We can see the file path information of “C\Windows Microsoft.NET Framework v4.0.3031… This may be an item to add to our list of indicators, and something to follow back on to see what other files share the same path and when they originated.

Along with the other memory information that Axiom Cyber has provided, we can see that a Prefetch file has been carved and is also providing a hit for our search criteria.

The Prefetch artifact for 4USFLIOF.exe has file association with RegSvcs.exe. We can also see that there was a file path of ~User\APPDATA\LOCAL\TEMP\RARSFX0. Both are threads that we could pull on further.

Using the Prefetch artifact and Axiom Cyber’s Timeline feature, we can see what was happening on the system before and after the file was executed.

Just prior to 4USFLIOF.exe executing, we can see that a command shell was running (CMD.exe). Based on the millisecond difference between the events, it is likely that 4USFLIOF.exe was initiated from the command shell immediately preceding it. In the artifact details, we can also see another suspiciously named executable being called from the \TEMP\RARSFX0 directory. We can add this to our list of indicators.

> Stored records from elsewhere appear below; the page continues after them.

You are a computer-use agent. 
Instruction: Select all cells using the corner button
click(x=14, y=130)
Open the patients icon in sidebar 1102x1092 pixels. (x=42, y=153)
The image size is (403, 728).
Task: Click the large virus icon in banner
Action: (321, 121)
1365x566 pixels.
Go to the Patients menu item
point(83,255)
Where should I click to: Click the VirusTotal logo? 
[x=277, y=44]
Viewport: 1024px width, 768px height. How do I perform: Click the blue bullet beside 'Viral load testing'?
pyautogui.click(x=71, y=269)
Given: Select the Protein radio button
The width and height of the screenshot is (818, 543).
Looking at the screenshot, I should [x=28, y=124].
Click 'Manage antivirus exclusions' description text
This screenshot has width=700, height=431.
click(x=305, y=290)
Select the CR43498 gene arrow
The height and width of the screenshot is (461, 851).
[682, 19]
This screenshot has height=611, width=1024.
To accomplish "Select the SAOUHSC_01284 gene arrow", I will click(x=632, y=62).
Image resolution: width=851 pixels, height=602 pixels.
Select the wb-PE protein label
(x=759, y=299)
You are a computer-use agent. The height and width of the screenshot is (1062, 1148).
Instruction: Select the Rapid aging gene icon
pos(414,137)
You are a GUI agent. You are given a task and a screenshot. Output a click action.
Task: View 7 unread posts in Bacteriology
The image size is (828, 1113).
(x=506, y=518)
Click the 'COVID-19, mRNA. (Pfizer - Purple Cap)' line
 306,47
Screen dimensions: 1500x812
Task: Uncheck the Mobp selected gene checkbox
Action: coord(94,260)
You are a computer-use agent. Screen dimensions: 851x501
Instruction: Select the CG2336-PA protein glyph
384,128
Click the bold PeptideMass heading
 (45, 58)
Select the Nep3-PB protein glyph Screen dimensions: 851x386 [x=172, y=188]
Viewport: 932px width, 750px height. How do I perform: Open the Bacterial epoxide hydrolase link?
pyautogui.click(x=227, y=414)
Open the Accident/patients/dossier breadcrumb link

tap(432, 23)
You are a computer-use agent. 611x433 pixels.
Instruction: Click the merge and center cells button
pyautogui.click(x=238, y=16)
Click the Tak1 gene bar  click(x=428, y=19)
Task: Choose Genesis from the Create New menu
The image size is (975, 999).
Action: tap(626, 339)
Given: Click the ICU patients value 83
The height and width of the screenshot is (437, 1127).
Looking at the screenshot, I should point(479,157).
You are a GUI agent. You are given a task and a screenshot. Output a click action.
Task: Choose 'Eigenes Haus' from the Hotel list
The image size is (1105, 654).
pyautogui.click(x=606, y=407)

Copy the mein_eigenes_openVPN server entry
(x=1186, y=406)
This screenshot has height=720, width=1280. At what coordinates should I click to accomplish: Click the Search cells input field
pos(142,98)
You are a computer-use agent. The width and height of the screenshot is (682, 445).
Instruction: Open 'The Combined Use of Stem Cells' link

How many plates can you spin?

At this point, we have fair confidence that there has been malicious activity on the system. The VirusTotal report for the IP address suggested Redline, an Infostealer malware.

We can dig deeper into the memory sample, but it might also be time to start actioning other teams. Besides the memory image, now would be a suitable time to grab a triage collection with Magnet Response. It would also be appropriate to contact the Threat Hunting and Network teams to see if there’s evidence of any other assets communicating with the suspect IP address or showing a similar presence of file indicators. Further research on the IP address points to a Malware bazaar download for a Redline Stealer variant. Hopefully, the RE team remembers the 5lb. bag of Skittles you sent over last week and can look to see what the capabilities of this malware are while you continue the investigation.